* [What is being asked] Starting with the line that contains "Task: Click the Brain connection icon", copy each line exactly through the end of the listing, and omit all pictures.
*** Block opens ***
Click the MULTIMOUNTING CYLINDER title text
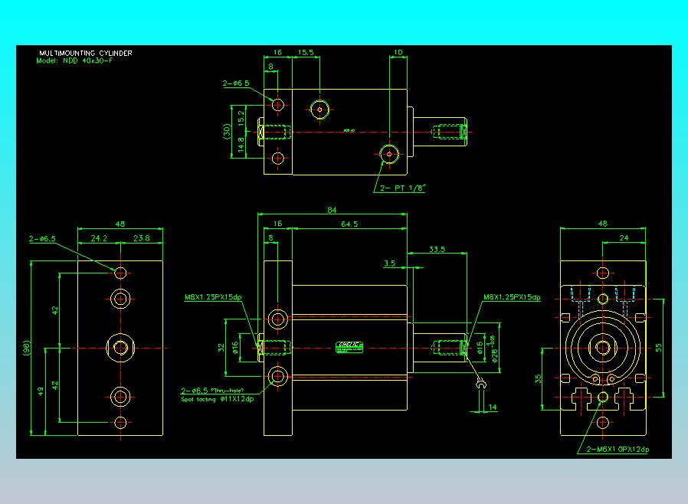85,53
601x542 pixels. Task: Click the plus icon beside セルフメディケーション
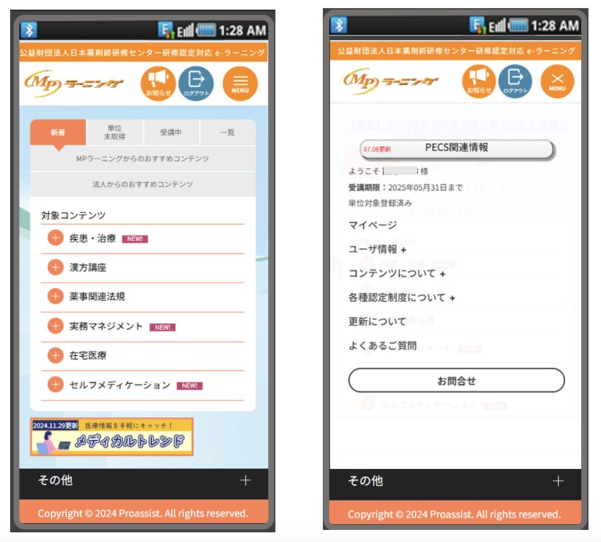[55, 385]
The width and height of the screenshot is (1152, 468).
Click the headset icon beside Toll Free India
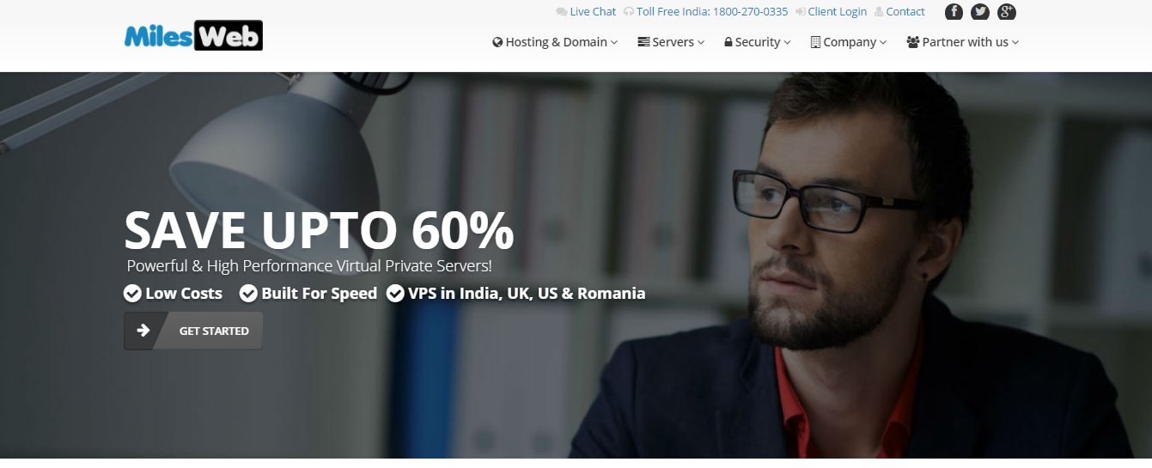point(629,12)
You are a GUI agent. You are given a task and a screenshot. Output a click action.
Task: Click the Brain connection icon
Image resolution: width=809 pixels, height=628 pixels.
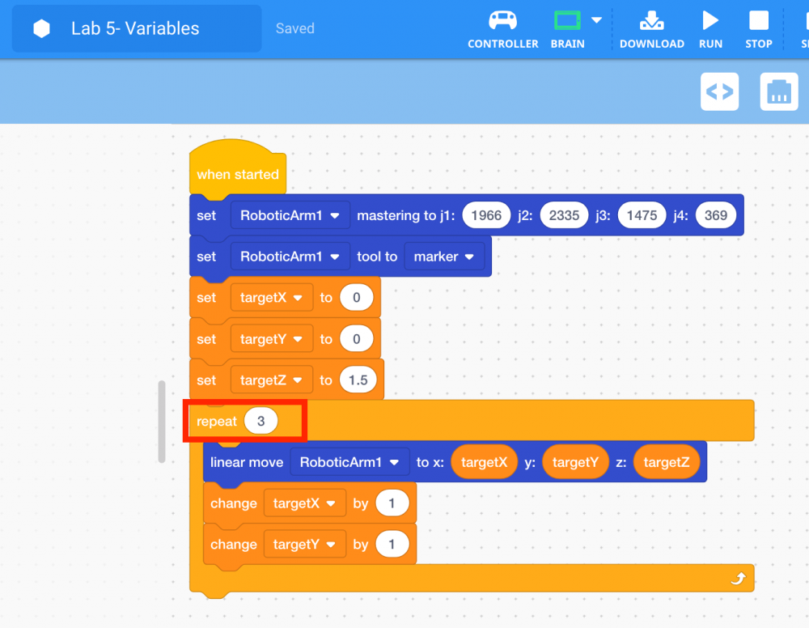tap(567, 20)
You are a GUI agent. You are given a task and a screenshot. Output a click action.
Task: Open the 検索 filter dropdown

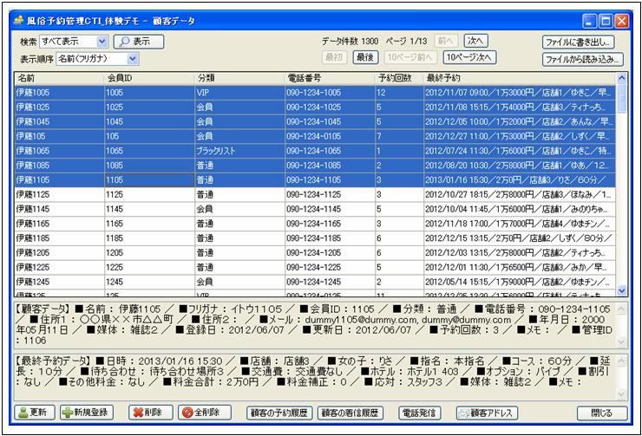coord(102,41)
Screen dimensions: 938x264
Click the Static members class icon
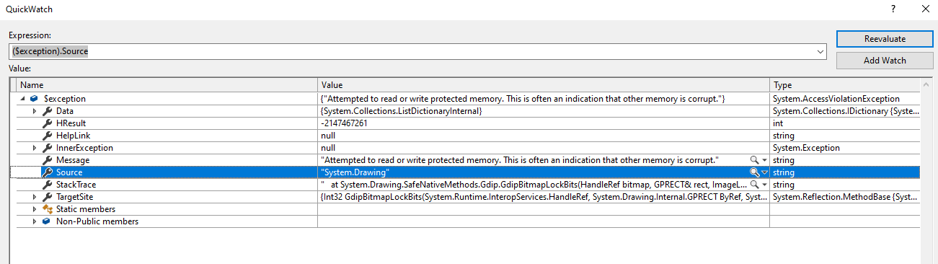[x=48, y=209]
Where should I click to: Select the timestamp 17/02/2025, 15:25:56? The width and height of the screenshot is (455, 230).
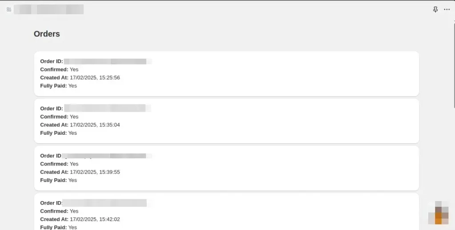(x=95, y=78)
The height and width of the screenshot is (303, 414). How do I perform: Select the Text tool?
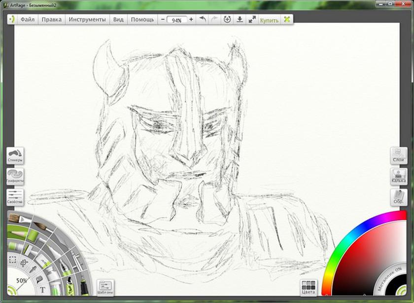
*** Block closes ***
* [Response below]
Task: Click the Brain connection icon
Image resolution: width=809 pixels, height=628 pixels.
tap(567, 20)
You are a GUI agent. You are given a task and a screenshot. Output a click action.
Task: Open the 検索 filter dropdown

coord(102,41)
Screen dimensions: 938x264
Click the Static members class icon
[x=48, y=209]
Where should I click to: Select the timestamp 17/02/2025, 15:25:56? The width and height of the screenshot is (455, 230).
(x=95, y=78)
The height and width of the screenshot is (303, 414). How do I perform: Select the Text tool?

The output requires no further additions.